Adultery, in one sense, is the least of it - simply the inevitable consequence of the weird lives that politicians and their families are forced to lead. For many MPs there is no choice but a sad bachelor pad in the environs of Westminster, while the wife and kids stay back home in the constituency. Many local parties insist on it - maintaining the fiction that the MP "lives" in his constituency although, strictly speaking, it is only his family that does, while he spends the greater part of each week in London. As the daughter of a former MP who lived within commuting reach of parliament, but was still away in his distant constituency most weekends, I wonder whether the local parties really know what they are imposing on spouses and children today. It leads to the MP becoming a part-time husband and father - what Alistair Darling, the Social Security Secretary, described poignantly a year ago as being like "having access" to the children only. Geoff Hoon, the Defence Secretary, also returns to his wife and family at the weekend, while others such as Jack Straw try to maintain a more conventional family life by keeping their main home in London.
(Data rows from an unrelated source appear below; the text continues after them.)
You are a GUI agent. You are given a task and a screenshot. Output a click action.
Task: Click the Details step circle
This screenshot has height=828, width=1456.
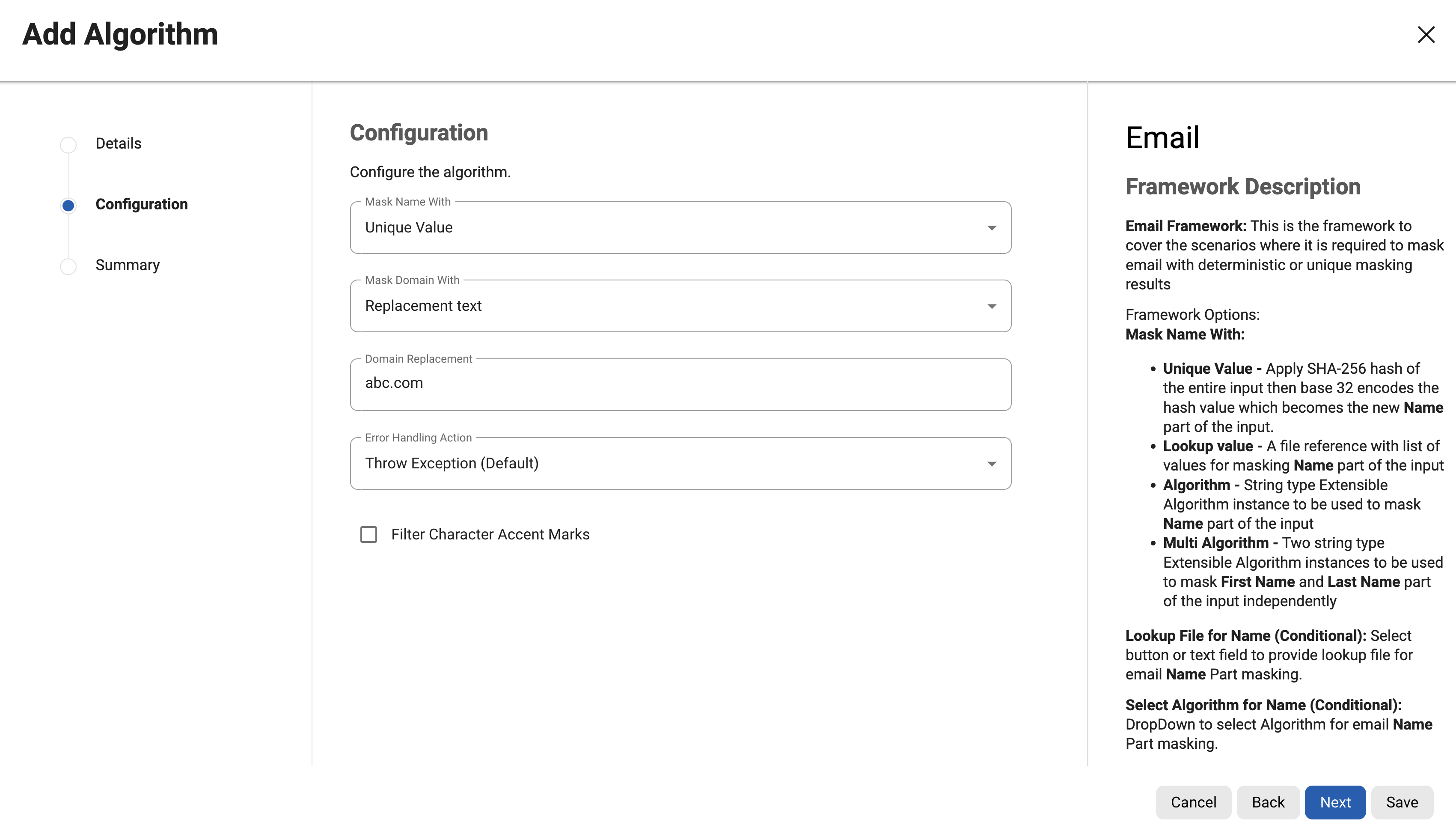[x=68, y=144]
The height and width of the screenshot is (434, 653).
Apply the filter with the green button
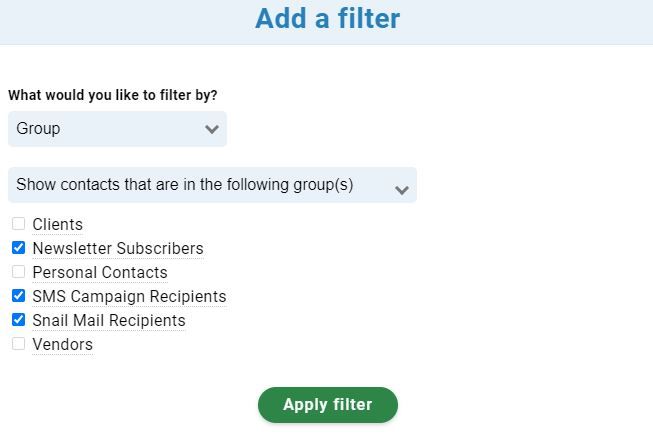click(328, 405)
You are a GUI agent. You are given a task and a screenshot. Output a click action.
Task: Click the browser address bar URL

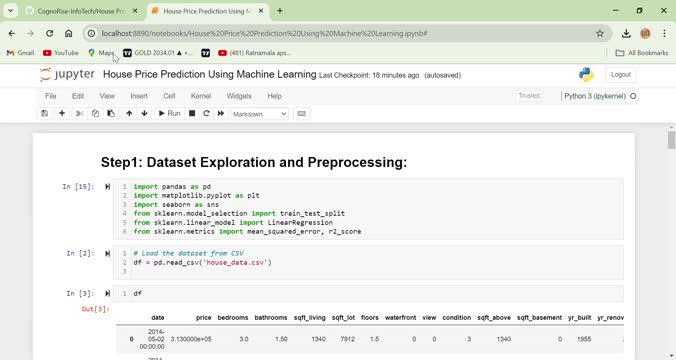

A television series entitled Politicians' Wives would tell an interesting story about our culture. It would describe relationships in transition and straining at the edges, torn between an old ideal of the traditional family even though the pressures of modern political life put almost impossible strains on it and, on the other hand, new, feminist-influenced ideals, which are fine for well-educated, successful couples with no kids, but harder for everyone else.
It is, perhaps, a paradigm of British marriage as a whole. On the one side, the faded romanticism of old ways, where the wife is inevitably the one to make all the sacrifices. On the other, a balancing act of partnerships based on two careers and a certain independence, with children struggling for their parents' attention.
Politicians' Wives would be a less-than-glamorous affair. After all, in the end, politicians and their families are pretty much like the rest of us - only more so.